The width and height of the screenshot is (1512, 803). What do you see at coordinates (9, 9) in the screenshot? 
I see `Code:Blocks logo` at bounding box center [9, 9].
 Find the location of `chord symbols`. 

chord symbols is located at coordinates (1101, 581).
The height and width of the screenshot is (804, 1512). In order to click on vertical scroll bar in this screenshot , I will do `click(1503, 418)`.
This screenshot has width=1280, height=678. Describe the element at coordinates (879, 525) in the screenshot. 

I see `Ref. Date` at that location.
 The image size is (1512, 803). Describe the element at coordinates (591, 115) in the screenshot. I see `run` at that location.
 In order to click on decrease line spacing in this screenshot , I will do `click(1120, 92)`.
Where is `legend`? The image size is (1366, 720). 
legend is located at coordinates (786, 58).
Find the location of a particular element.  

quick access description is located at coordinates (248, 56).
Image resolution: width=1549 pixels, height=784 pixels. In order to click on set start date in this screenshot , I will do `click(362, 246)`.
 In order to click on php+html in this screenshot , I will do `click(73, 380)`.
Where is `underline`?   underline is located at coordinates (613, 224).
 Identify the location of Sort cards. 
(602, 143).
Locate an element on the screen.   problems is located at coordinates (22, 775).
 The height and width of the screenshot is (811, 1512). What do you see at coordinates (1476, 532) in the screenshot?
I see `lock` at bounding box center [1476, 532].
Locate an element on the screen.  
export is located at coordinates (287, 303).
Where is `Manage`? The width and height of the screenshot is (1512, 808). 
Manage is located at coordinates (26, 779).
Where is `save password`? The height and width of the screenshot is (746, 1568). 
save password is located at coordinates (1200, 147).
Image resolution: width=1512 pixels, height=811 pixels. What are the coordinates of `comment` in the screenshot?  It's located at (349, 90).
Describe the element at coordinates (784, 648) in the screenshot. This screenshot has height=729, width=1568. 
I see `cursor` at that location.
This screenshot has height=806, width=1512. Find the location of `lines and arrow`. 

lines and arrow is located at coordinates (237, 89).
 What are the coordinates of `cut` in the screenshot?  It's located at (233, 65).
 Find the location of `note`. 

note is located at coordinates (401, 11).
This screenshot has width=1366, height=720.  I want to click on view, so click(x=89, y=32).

........

Rewrite all of the records above, changing each instance of "Where is" to "Where can I find" and leaving everything else unchanged.

* _ANSWER TO THIS EXERCISE_:
The width and height of the screenshot is (1512, 803). What do you see at coordinates (9, 9) in the screenshot? 
I see `Code:Blocks logo` at bounding box center [9, 9].
 Find the location of `chord symbols`. 

chord symbols is located at coordinates (1101, 581).
The height and width of the screenshot is (804, 1512). In order to click on vertical scroll bar in this screenshot , I will do `click(1503, 418)`.
This screenshot has width=1280, height=678. Describe the element at coordinates (879, 525) in the screenshot. 

I see `Ref. Date` at that location.
 The image size is (1512, 803). Describe the element at coordinates (591, 115) in the screenshot. I see `run` at that location.
 In order to click on decrease line spacing in this screenshot , I will do `click(1120, 92)`.
Where can I find `legend`? The image size is (1366, 720). 
legend is located at coordinates (786, 58).
Find the location of a particular element.  

quick access description is located at coordinates (248, 56).
Image resolution: width=1549 pixels, height=784 pixels. In order to click on set start date in this screenshot , I will do `click(362, 246)`.
 In order to click on php+html in this screenshot , I will do `click(73, 380)`.
Where can I find `underline`?   underline is located at coordinates (613, 224).
 Identify the location of Sort cards. 
(602, 143).
Locate an element on the screen.   problems is located at coordinates (22, 775).
 The height and width of the screenshot is (811, 1512). What do you see at coordinates (1476, 532) in the screenshot?
I see `lock` at bounding box center [1476, 532].
Locate an element on the screen.  
export is located at coordinates (287, 303).
Where can I find `Manage`? The width and height of the screenshot is (1512, 808). 
Manage is located at coordinates (26, 779).
Where can I find `save password`? The height and width of the screenshot is (746, 1568). 
save password is located at coordinates (1200, 147).
Image resolution: width=1512 pixels, height=811 pixels. What are the coordinates of `comment` in the screenshot?  It's located at (349, 90).
Describe the element at coordinates (784, 648) in the screenshot. This screenshot has height=729, width=1568. 
I see `cursor` at that location.
This screenshot has height=806, width=1512. Find the location of `lines and arrow`. 

lines and arrow is located at coordinates (237, 89).
 What are the coordinates of `cut` in the screenshot?  It's located at (233, 65).
 Find the location of `note`. 

note is located at coordinates (401, 11).
This screenshot has width=1366, height=720.  I want to click on view, so click(x=89, y=32).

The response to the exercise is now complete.